Start of Records to use

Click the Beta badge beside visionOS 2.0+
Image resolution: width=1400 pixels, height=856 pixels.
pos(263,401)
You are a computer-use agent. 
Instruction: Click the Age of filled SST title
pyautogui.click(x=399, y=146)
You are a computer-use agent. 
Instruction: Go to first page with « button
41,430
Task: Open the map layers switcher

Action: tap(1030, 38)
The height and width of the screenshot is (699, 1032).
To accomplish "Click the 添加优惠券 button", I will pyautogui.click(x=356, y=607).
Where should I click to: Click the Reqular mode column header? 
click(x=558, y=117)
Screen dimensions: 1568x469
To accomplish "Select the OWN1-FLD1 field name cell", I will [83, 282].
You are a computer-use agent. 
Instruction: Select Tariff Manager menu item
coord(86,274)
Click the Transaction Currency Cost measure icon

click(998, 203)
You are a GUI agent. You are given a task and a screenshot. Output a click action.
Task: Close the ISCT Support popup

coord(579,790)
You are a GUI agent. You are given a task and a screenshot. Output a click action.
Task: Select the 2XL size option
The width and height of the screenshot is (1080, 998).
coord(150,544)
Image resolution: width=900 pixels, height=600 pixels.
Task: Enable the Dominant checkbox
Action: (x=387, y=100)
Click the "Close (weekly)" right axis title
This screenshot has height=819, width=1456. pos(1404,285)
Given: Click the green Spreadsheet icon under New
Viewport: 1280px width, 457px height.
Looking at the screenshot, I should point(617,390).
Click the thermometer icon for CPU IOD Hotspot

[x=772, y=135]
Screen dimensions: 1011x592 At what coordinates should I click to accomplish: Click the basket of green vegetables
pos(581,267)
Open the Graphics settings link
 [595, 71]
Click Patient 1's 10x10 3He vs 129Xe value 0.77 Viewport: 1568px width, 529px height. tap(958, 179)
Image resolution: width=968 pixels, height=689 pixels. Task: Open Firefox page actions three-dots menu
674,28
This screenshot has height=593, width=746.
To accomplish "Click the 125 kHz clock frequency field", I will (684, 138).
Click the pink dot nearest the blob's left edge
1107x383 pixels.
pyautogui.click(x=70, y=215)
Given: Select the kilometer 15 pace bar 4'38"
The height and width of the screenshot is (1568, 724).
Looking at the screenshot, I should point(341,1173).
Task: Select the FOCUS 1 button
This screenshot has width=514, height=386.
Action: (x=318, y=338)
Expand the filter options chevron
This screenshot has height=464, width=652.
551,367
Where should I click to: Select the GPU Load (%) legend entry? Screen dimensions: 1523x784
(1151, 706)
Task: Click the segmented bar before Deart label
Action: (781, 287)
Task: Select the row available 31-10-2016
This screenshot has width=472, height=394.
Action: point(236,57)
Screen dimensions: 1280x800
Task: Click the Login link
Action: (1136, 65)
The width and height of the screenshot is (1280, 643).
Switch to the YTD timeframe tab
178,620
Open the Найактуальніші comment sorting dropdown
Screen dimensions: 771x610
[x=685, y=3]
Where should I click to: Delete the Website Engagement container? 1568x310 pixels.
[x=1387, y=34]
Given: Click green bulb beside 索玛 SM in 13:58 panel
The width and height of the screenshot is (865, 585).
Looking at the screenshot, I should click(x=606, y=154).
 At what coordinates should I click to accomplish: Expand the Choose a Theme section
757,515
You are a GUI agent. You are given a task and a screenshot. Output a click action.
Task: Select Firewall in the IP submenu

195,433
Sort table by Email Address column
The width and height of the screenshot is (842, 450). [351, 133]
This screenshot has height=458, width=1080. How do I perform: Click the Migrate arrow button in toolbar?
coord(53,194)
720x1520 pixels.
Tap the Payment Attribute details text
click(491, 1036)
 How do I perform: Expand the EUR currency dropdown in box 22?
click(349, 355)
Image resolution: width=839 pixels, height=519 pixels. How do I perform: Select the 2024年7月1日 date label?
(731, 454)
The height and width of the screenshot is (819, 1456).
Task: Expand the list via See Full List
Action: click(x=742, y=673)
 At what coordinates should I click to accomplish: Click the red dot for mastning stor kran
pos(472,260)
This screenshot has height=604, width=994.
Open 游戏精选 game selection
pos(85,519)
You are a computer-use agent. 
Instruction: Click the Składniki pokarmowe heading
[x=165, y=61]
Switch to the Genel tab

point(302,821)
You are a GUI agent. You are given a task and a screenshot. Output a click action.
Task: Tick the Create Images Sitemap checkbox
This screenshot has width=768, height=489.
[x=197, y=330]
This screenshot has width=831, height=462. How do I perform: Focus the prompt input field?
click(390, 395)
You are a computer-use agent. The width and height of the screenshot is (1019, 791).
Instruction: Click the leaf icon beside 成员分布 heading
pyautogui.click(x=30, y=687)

End of Records to use

Could you copy every record above exactly as it appears?

Click the Beta badge beside visionOS 2.0+
Image resolution: width=1400 pixels, height=856 pixels.
pos(263,401)
You are a computer-use agent. 
Instruction: Click the Age of filled SST title
pyautogui.click(x=399, y=146)
You are a computer-use agent. 
Instruction: Go to first page with « button
41,430
Task: Open the map layers switcher

Action: tap(1030, 38)
The height and width of the screenshot is (699, 1032).
To accomplish "Click the 添加优惠券 button", I will pyautogui.click(x=356, y=607).
Where should I click to: Click the Reqular mode column header? 
click(x=558, y=117)
Screen dimensions: 1568x469
To accomplish "Select the OWN1-FLD1 field name cell", I will [83, 282].
You are a computer-use agent. 
Instruction: Select Tariff Manager menu item
coord(86,274)
Click the Transaction Currency Cost measure icon

click(998, 203)
You are a GUI agent. You are given a task and a screenshot. Output a click action.
Task: Close the ISCT Support popup

coord(579,790)
You are a GUI agent. You are given a task and a screenshot. Output a click action.
Task: Select the 2XL size option
The width and height of the screenshot is (1080, 998).
coord(150,544)
Image resolution: width=900 pixels, height=600 pixels.
Task: Enable the Dominant checkbox
Action: (x=387, y=100)
Click the "Close (weekly)" right axis title
This screenshot has height=819, width=1456. pos(1404,285)
Given: Click the green Spreadsheet icon under New
Viewport: 1280px width, 457px height.
Looking at the screenshot, I should point(617,390).
Click the thermometer icon for CPU IOD Hotspot

[x=772, y=135]
Screen dimensions: 1011x592 At what coordinates should I click to accomplish: Click the basket of green vegetables
pos(581,267)
Open the Graphics settings link
 [595, 71]
Click Patient 1's 10x10 3He vs 129Xe value 0.77 Viewport: 1568px width, 529px height. tap(958, 179)
Image resolution: width=968 pixels, height=689 pixels. Task: Open Firefox page actions three-dots menu
674,28
This screenshot has height=593, width=746.
To accomplish "Click the 125 kHz clock frequency field", I will (684, 138).
Click the pink dot nearest the blob's left edge
1107x383 pixels.
pyautogui.click(x=70, y=215)
Given: Select the kilometer 15 pace bar 4'38"
The height and width of the screenshot is (1568, 724).
Looking at the screenshot, I should point(341,1173).
Task: Select the FOCUS 1 button
This screenshot has width=514, height=386.
Action: (x=318, y=338)
Expand the filter options chevron
This screenshot has height=464, width=652.
551,367
Where should I click to: Select the GPU Load (%) legend entry? Screen dimensions: 1523x784
(1151, 706)
Task: Click the segmented bar before Deart label
Action: (781, 287)
Task: Select the row available 31-10-2016
This screenshot has width=472, height=394.
Action: point(236,57)
Screen dimensions: 1280x800
Task: Click the Login link
Action: (1136, 65)
The width and height of the screenshot is (1280, 643).
Switch to the YTD timeframe tab
178,620
Open the Найактуальніші comment sorting dropdown
Screen dimensions: 771x610
[x=685, y=3]
Where should I click to: Delete the Website Engagement container? 1568x310 pixels.
[x=1387, y=34]
Given: Click green bulb beside 索玛 SM in 13:58 panel
The width and height of the screenshot is (865, 585).
Looking at the screenshot, I should click(x=606, y=154).
 At what coordinates should I click to accomplish: Expand the Choose a Theme section
757,515
You are a GUI agent. You are given a task and a screenshot. Output a click action.
Task: Select Firewall in the IP submenu

195,433
Sort table by Email Address column
The width and height of the screenshot is (842, 450). [351, 133]
This screenshot has height=458, width=1080. How do I perform: Click the Migrate arrow button in toolbar?
coord(53,194)
720x1520 pixels.
Tap the Payment Attribute details text
click(491, 1036)
 How do I perform: Expand the EUR currency dropdown in box 22?
click(349, 355)
Image resolution: width=839 pixels, height=519 pixels. How do I perform: Select the 2024年7月1日 date label?
(731, 454)
The height and width of the screenshot is (819, 1456).
Task: Expand the list via See Full List
Action: click(x=742, y=673)
 At what coordinates should I click to accomplish: Click the red dot for mastning stor kran
pos(472,260)
This screenshot has height=604, width=994.
Open 游戏精选 game selection
pos(85,519)
You are a computer-use agent. 
Instruction: Click the Składniki pokarmowe heading
[x=165, y=61]
Switch to the Genel tab

point(302,821)
You are a GUI agent. You are given a task and a screenshot. Output a click action.
Task: Tick the Create Images Sitemap checkbox
This screenshot has width=768, height=489.
[x=197, y=330]
This screenshot has width=831, height=462. How do I perform: Focus the prompt input field?
click(390, 395)
You are a computer-use agent. The width and height of the screenshot is (1019, 791).
Instruction: Click the leaf icon beside 成员分布 heading
pyautogui.click(x=30, y=687)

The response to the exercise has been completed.